Another consideration for the LFRaid tool, that has largely gone unaddressed: I'm curious just how easy the new LFR system is going to be. I'm a longtime raider, who's done a lot of HM raiding, and a pretty good player. Yet the thing I hated the most about Cataclysm was the new dungeons. While I could defeat them all just fine in a group with 4 of my guildmates, even still many dungeons took an hour or more, rather than the WOTLK standard of 30 minutes (before we all outgeared the content by 60+ ilvl). And that was before you consider the absolute filth you sometimes get matched up with in the LFDungeon finder. Dungeon runs with a bad pug (particularly tank or healer) could take 2 hours (or more, if you stuck around), were terribly overtuned (in a system designed for EVERYONE, with no choice about teammates, you are forced to cater to the lowest common denominator), and generally painful affairs (help, I'm lost in SFK!). At some point, there is a time threshold at which the transient player will no longer be willing to try something. Can you get the transient player to sit down and play for 2 hours? I think that might even be too much. And considering the length of boss encounters, trash mobs, the physical size of the zone (Help, I'm lost again!), and the fact that you're going to be playing with some of the absolute worst players in WoW...

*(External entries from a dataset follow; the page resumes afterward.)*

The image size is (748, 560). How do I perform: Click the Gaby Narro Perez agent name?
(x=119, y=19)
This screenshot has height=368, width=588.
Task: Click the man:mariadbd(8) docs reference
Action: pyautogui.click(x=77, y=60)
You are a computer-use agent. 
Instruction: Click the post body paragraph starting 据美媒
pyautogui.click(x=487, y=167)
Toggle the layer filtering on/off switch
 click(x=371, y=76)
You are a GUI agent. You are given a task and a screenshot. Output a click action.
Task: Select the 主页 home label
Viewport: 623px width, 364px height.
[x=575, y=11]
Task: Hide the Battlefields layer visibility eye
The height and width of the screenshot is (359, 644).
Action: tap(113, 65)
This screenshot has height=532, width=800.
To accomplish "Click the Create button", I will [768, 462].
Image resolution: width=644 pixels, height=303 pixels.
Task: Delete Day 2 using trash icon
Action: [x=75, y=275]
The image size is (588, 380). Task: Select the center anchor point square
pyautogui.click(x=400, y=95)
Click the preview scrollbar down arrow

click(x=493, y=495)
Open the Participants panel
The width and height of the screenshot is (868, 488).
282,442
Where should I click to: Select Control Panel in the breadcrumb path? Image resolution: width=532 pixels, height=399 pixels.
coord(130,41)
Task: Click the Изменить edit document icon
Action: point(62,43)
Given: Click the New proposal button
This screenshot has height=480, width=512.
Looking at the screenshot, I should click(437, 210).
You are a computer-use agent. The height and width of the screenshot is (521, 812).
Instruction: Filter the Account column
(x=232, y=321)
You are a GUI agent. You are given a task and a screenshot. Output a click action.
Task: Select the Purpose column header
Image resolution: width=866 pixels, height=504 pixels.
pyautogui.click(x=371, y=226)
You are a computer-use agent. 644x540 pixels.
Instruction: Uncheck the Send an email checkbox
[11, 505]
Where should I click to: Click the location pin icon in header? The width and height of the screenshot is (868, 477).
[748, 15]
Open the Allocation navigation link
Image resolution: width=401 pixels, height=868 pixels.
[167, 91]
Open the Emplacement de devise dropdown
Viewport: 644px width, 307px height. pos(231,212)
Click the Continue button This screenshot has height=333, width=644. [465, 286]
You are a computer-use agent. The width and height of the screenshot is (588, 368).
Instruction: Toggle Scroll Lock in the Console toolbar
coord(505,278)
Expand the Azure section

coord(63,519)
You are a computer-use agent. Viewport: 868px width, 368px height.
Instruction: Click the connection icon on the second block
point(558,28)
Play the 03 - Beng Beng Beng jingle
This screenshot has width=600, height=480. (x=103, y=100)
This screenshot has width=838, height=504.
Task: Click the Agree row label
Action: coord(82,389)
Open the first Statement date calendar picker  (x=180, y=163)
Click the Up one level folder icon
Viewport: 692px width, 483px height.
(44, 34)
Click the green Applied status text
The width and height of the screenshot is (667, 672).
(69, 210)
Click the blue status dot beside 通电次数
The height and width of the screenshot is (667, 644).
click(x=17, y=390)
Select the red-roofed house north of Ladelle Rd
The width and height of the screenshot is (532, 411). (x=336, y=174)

I'm pulling numbers out of my ass here, but I think that you really would have to nerf content down to somewhere in the area of about 10-25% of where it is on normal modes. 10-25% of boss health, trash health, damage taken, etc. You have to nerf it so hard, so that the other 20 people's experience is not ruined by the 5 shitheads. Yet, if you nerf it that hard, 1) it's definitely not working as a tool for "training up" to normal raids, 2) you're detracting from the experience by making it feel ridiculously easy, and 3) you've essentially killed the content by making it so laughable? If LFRaid content difficulty ends up being on a level similar to the troll heroics (which are still ridiculously difficult and sophisticated to your average LFD-tard), then no one will ever complete it, because the tards will drag you down.

Bronte said...

The spiral continues. Look, I understand the business need to do this. This gives access to the tougher raid content, which is, frankly, what WoW has always been all about, and helps retention. But how far will this go?

It seems every patch there is a new mechanism in place to ensure more and more people have access to all the content, and player skill is consistently shifting to seats behind the back-seat.

Anonymous said...

I think I was an all transient player, mostly done 5 mans, cool quests, battlegrounds and collecting stuff. Only raided when a friend's guild needed a healer and I felt like going with them that day.
And I can't speak for other palyers but I at least as a transient wouldn't use the interface to learn the raids, I already saw videos of most of them for fun anyway.
I just don't like scheduling my life around a game.
No, I'd use the random raids for the sake of doing them. They wouldn't be a training mode but a real part of the game I'd run for fun that's bigger than the normal instance but still easy to form and run in a day kinda like old ubrs.
If more of the transient are like I used to be then maybe the trend would be towards focusing on that content more than the organized content, with the random raids becoming normal and leaving the heroic modes for those mode dedicated.
Still I wouldn't go back to wow though, I know they'll find a way to mess something else, they always did.